En la fiesta de la Inmaculada Concepción de la Virgen María hacemos presente la preparación para la venida del Salvador y el feliz inicio de la Iglesia sin mancha ni arruga. Ante la inminencia de la salvación mesiánica que celebraremos en Navidad, nos alegramos de que la Madre de Jesucristo haya recibido por anticipado la salvación de su Hijo, y, además, plenamente, mostrándonos la sobreabundancia generosa del plan salvador de Dios para la humanidad.

Los cristianos somos invitados a contemplar simultáneamente la pequeñez y la grandeza de María. Dos son las alas con las que María ha volado a través de la historia de la humanidad. Sabemos que volar con una sola ala es imposible.
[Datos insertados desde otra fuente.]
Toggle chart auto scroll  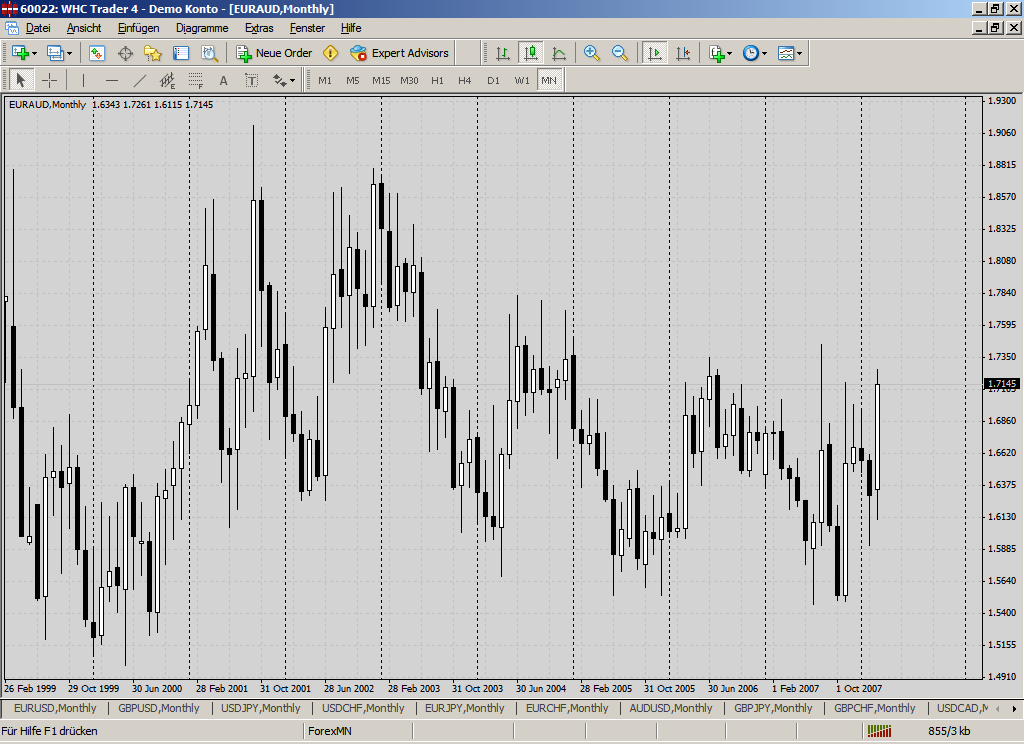tap(656, 53)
En épocas pasadas se acentuó tanto la grandeza de María que, a veces, se llegó a olvidar su pequeñez. En nuestro tiempo, podemos irnos al otro extremo: verla tan cercana a nosotros, tan pequeña como nosotros, que olvidemos su extraordinaria grandeza. Debemos mantener pequeñez y grandeza, porque así fue la realidad histórica de María, y así continúa haciendo presente el misterio del amor de Dios. Santa Teresita de Lisieux subrayó la pequeñez de María. El día de su profesión religiosa escribía: «¡Nacimiento de María! ¡Qué hermosa fiesta para llegar a ser esposa de Jesús! En efecto, era ella, la pequeña, efímera Virgen santa, la que presentó su pequeña flor al pequeño Jesús». Pero nunca cesó Teresita de cantar las glorias y grandezas de María. Por ejemplo, en su última poesía titulada ¿Por qué te amo, oh María?, dice que la gloria de María es más brillante que la de todos los elegidos, y la llama «reina de los ángeles y de los santos». La misma Virgen María estará contenta si contemplamos su pequeñez sin olvidar su grandeza, si nos sobrecogemos ante su grandeza en medio de su humildad.
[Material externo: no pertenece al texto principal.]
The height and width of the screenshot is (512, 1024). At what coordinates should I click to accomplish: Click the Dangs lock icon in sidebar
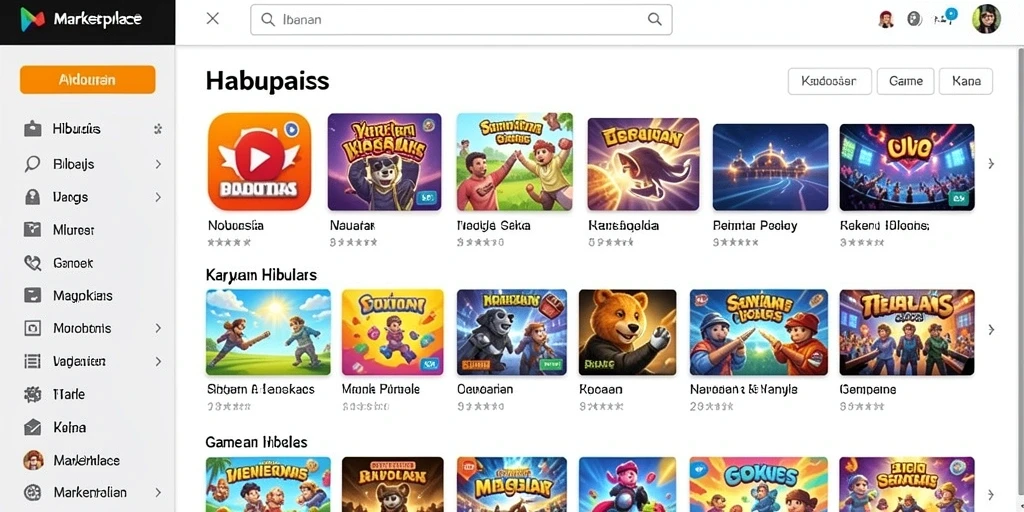(x=32, y=197)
Por todo ello, María es admirable e imitable, ambas cosas son inseparables: Porque Dios ha realizado en ella obras grandes es admirable. Porque nunca ha dejado de ser pequeña como nosotros, en medio de su excelsitud, es imitable. Como cristianos debemos admirar a María, la mujer más excelsa salida de las manos del Creador, árbol en el que fructifican la ciencia de Dios y la vida divina. Pero María es también una madre y una hermana que está junto a nosotros, que nos acompaña en nuestro camino, cuyas virtudes tan humanas son accesibles a todos. En el jardín de su vida vemos florecidas todas las flores más bellas. Con palabras cariñosas de madre nos dice que nuestra vida es también un jardín. Si sembramos virtudes, como María, también florecerán en nuestra vida.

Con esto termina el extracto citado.